Townhall’s Katie Pavlich is reporting on statements made by the President at yesterday’s prayer breakfast in which he specifically addressed the genocide of religious minorities taking place at the hands of ISIS.
"We have seen peace-loving Muslims brutalize, victimize, murdered and oppressed by ISIS killers. We have seen threats of extermination against the Jewish people. We have seen a campaign of ISIS and genocide against Christians, where they cut off heads. Not since the Middle Ages have we seen that. We haven't seen that, the cutting off of heads. Now they cut off the heads, they drown people in steel cages," Trump said.
"All nations have a moral obligation to speak out against such violence. All nations have a duty to work together to confront it and to confront it viciously if we have to."
At the White House press briefing later that day, White House Press Secretary Sean Spicer confirmed that the president meant what he said and intends to grant refugee asylum in the United States to Christians who are being persecuted in the Middle East and North Africa.
"It's important to the president, it was during and throughout the campaign. It's something he addressed this morning and it's something he's committed to in terms of allowing Christian minorities in key countries to seek asylum in the United States," Spicer said. "He recognizes that in so many nations, these are the oppressed groups in accordance with how the U.N. defines refugees."
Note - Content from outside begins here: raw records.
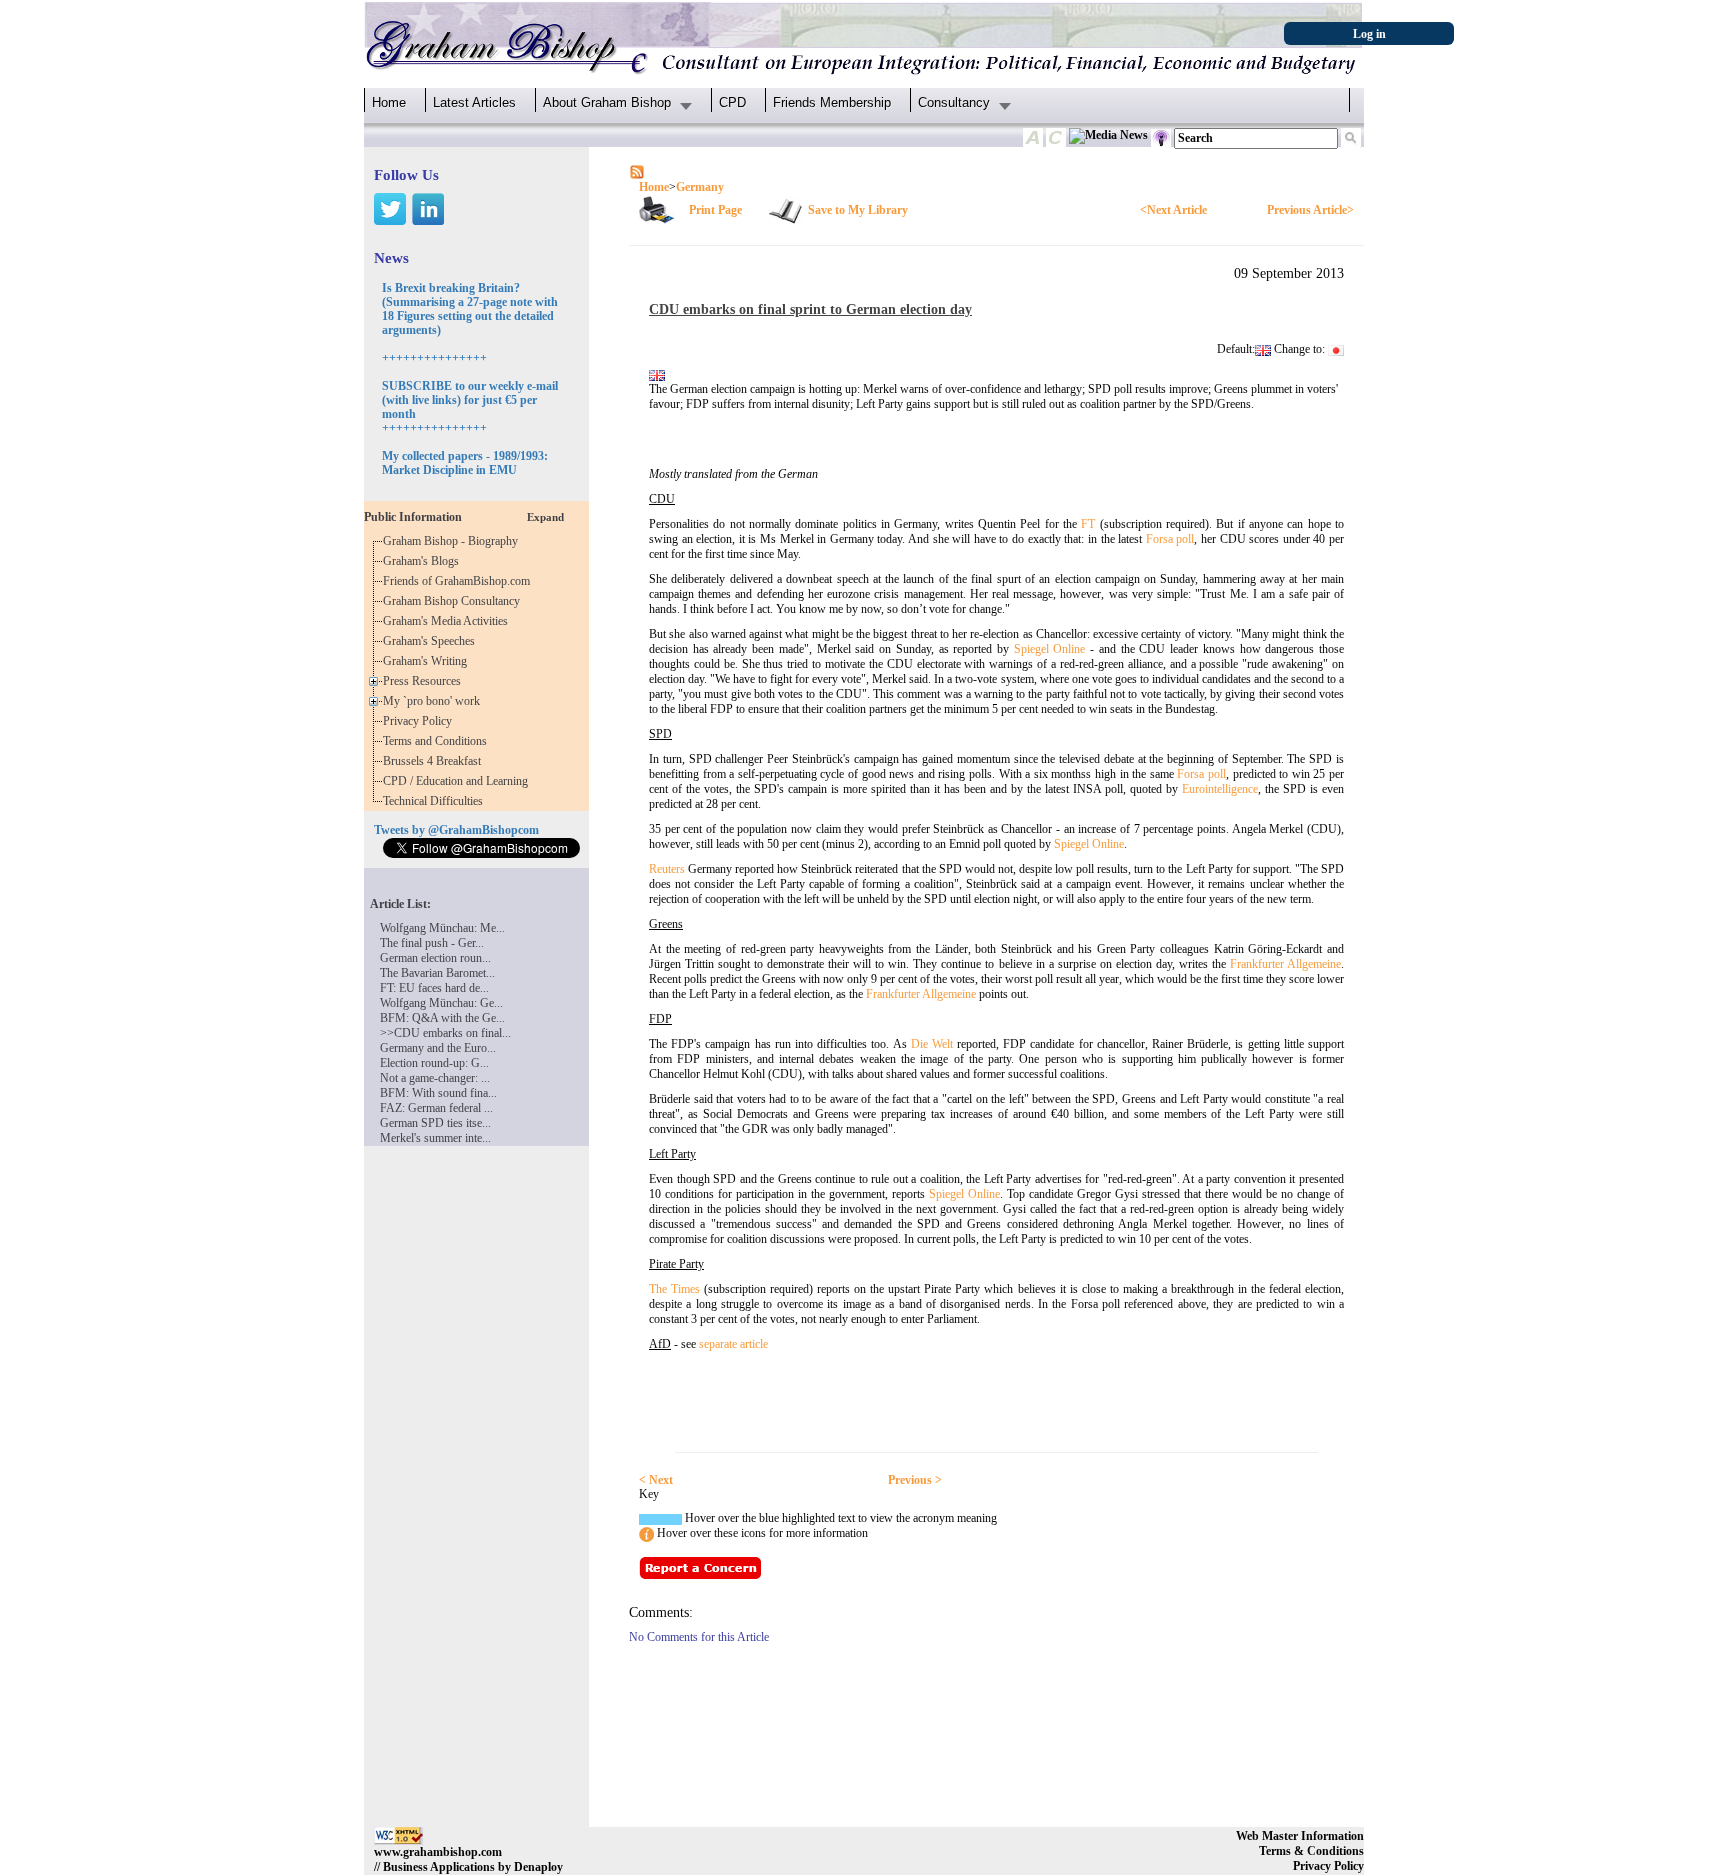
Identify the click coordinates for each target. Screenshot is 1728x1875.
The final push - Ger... (432, 943)
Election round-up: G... (434, 1063)
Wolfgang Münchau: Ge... (441, 1003)
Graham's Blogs (424, 561)
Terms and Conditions (438, 741)
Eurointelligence (1220, 789)
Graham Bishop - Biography (453, 541)
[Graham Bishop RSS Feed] (637, 171)
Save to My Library (858, 210)
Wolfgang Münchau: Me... (442, 928)
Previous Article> (1310, 210)
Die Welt (934, 1044)
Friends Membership (832, 102)
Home (389, 102)
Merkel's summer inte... (435, 1138)
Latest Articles (474, 102)
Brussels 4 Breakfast (435, 761)
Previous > (915, 1480)
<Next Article (1173, 210)
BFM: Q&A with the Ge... (442, 1018)
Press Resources (425, 681)
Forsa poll (1170, 539)
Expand (545, 517)
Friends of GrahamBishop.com (459, 581)
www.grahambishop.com (438, 1852)
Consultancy (954, 102)
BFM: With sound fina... (438, 1093)
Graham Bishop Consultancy (454, 601)
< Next (656, 1480)
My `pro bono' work (434, 701)
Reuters (667, 869)
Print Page (715, 210)
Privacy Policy (420, 721)
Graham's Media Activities (448, 621)
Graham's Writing (428, 661)
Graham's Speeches (432, 641)
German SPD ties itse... (435, 1123)
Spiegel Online (1050, 649)
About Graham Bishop (607, 102)
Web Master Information (1300, 1836)
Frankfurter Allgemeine (1285, 964)
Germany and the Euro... (438, 1048)
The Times (674, 1289)
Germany (700, 187)
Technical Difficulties (436, 801)
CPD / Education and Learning (460, 781)
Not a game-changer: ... (435, 1078)
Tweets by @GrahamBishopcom (456, 830)
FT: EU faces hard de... (434, 988)
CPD (732, 102)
As Pavlich reports, former Secretary of State John Kerry officially declared last year that ISIS is carrying out a genocide against religious minorities, but only after dragging its feet for months. The declaration triggered legal obligations for the U.S. and the United Nations.
"Naming these crimes is important," Kerry said at the time. "But what is essential is to stop them."
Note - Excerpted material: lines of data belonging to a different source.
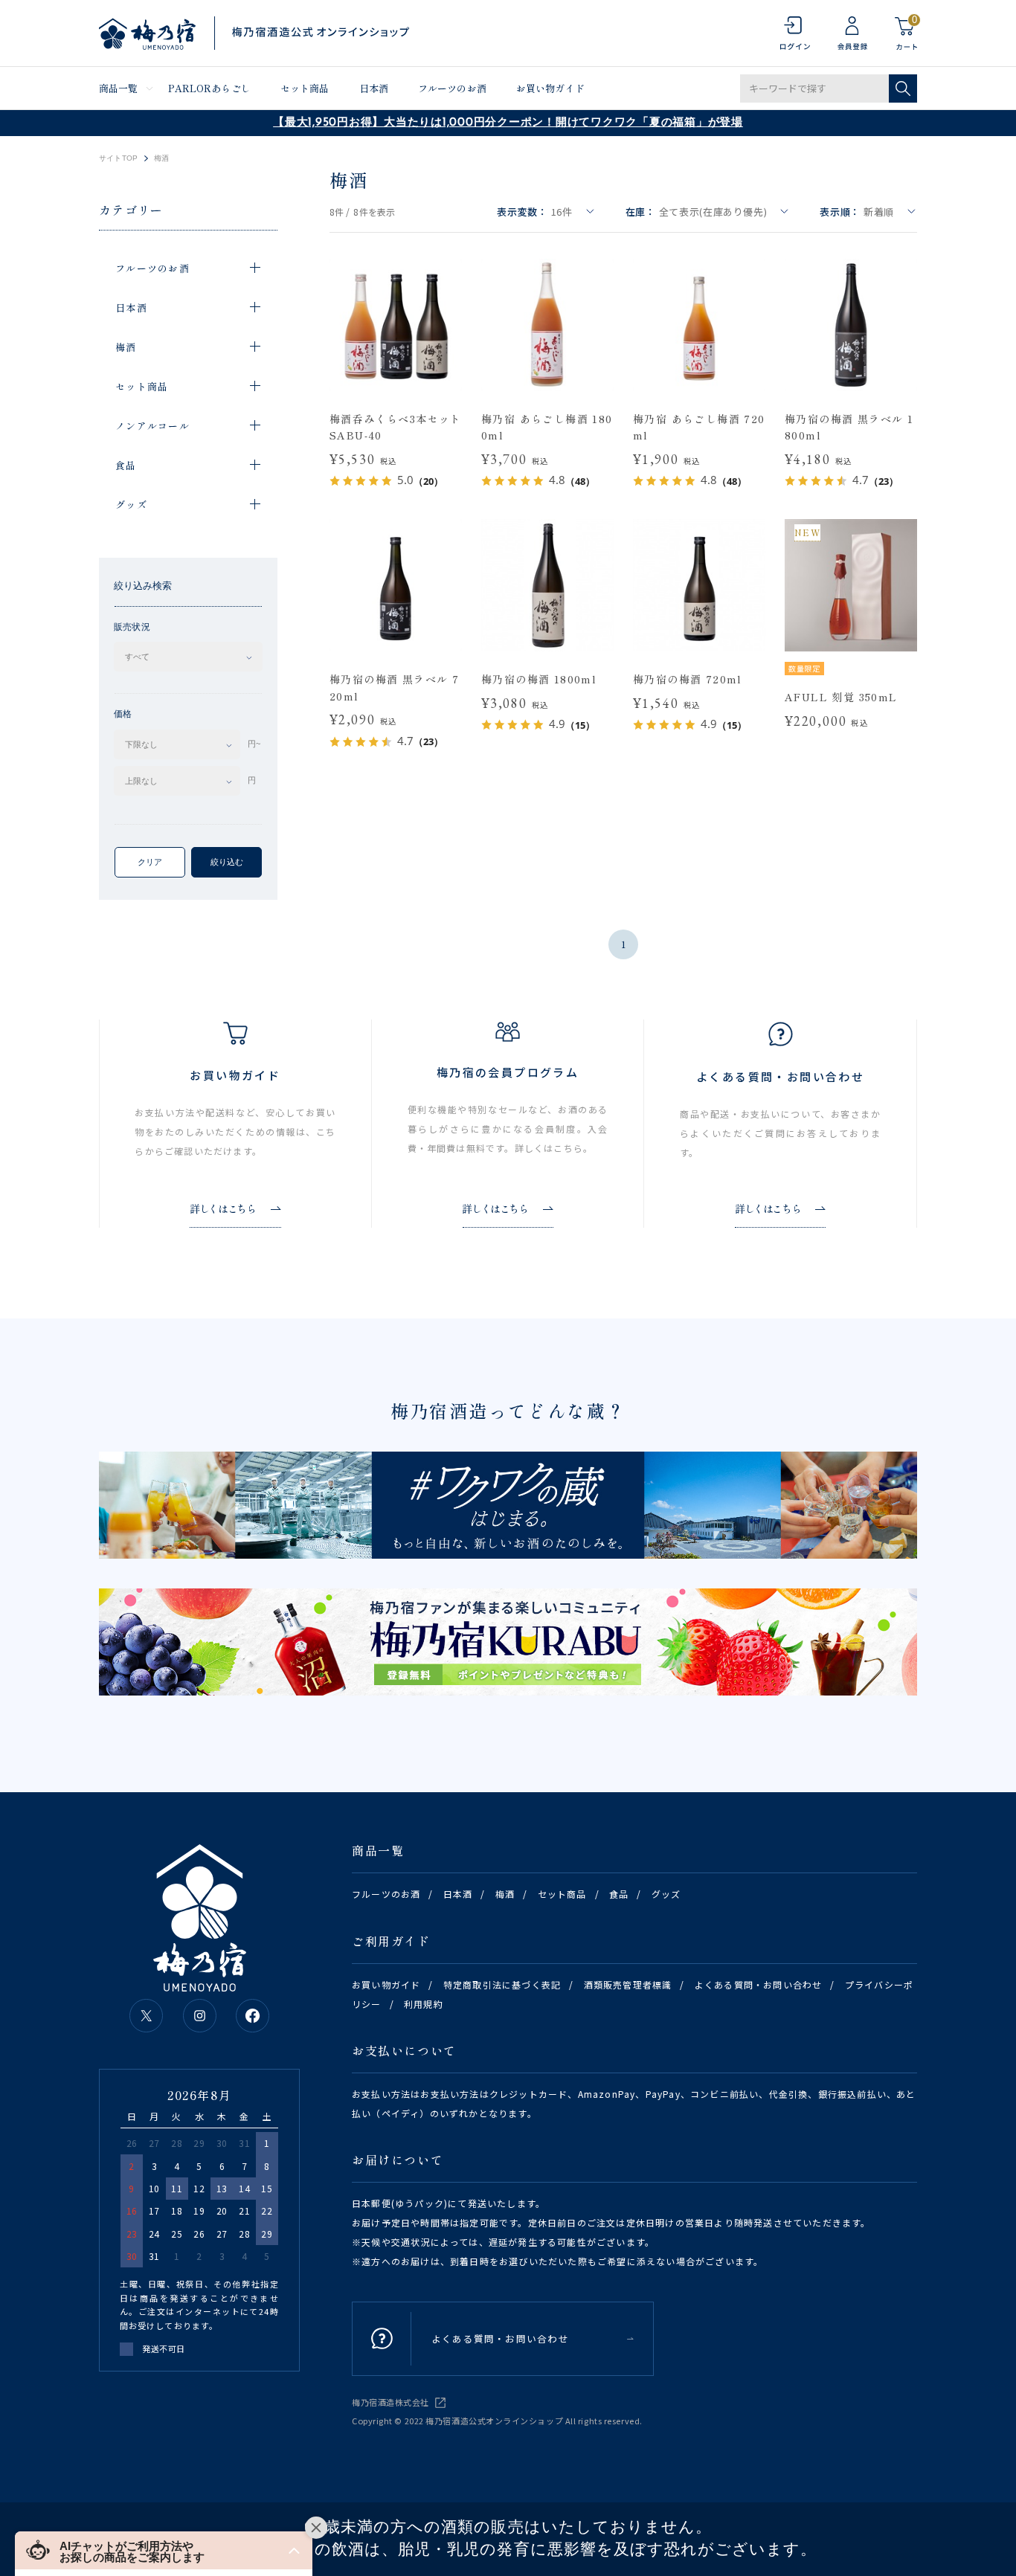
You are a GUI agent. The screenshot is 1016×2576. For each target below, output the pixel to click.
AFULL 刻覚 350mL (841, 696)
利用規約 (423, 2003)
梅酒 (505, 1893)
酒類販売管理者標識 (628, 1984)
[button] (163, 2550)
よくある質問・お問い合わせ (759, 1984)
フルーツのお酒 (452, 88)
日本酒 (373, 88)
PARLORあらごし (209, 88)
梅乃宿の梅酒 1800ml (539, 679)
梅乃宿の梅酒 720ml (687, 679)
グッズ (666, 1893)
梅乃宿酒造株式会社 (390, 2402)
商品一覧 (118, 88)
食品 (618, 1893)
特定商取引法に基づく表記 (502, 1984)
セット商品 (304, 88)
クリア (150, 861)
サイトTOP (118, 158)
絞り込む (226, 861)
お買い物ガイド (550, 88)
Apparently, the US did nothing about it, according to the American Center for Law and Justice (ACLJ). Only after being forced to sue the Obama Administration last year for refusing to provide any information on what they were doing to help these Christians did they discover that neither the State Department nor the UN did anything to fulfill their obligations.
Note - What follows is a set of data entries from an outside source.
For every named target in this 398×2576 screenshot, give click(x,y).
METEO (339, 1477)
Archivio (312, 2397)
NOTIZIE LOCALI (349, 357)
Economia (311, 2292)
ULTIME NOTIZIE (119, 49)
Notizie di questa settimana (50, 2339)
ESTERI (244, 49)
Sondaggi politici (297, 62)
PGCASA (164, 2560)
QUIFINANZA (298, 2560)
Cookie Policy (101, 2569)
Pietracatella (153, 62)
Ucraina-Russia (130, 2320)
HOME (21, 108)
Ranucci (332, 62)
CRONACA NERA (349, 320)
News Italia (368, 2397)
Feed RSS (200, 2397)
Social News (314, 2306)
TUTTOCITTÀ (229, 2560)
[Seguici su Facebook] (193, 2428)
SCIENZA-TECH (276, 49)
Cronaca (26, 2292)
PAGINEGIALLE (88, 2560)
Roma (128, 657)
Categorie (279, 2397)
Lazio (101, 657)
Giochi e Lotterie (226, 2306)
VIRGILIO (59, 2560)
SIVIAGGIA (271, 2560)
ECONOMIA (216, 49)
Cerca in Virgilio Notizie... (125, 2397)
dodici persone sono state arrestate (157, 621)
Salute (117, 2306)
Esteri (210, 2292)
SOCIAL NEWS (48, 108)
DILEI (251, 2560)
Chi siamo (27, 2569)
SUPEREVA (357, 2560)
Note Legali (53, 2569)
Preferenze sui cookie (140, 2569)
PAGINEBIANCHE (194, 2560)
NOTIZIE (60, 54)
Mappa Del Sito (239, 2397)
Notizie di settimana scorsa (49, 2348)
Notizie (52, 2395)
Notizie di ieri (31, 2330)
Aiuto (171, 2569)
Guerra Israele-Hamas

Trump also admonished the former administration for its ineffective handling of the crisis of Christian persecution.
During a recent interview with CBN, he was asked if America should prioritize Christian refugees and he responded:
"Yes. Yes, they’ve been horribly treated. If you were a Christian in Syria it was impossible, or at least very, very tough, to get into the United States. If you were a Muslim you could come in, but if you were a Christian, it was almost impossible and the reason that was so unfair -- everybody was persecuted, in all fairness -- but they were chopping off the heads of everybody but more so the Christians. And I thought it was very, very unfair. So we are going to help them.”
This was much different from a response given by former President Barack Obama in 2015 when he was asked whether he thought Christians should be given a preference among refugees. Obama described that idea as “shameful,” saying, “That’s not American. That’s not who we are. We don’t have religious tests to our compassion.”
This explains why, during the last fiscal year, the administration accepted 12,587 Syrian refugees of which only 68 were Christian and 24 were Yazidi.
Because Christians comprise 10 percent of Syria’s population, in order to achieve parity with the number of Muslims being admitted, Christian refugees should have numbered at least several thousand.
The good news is that the new president is a much more vocal supporter of aid for persecuted religious minorities and his administration is fully expected to follow through on its promises.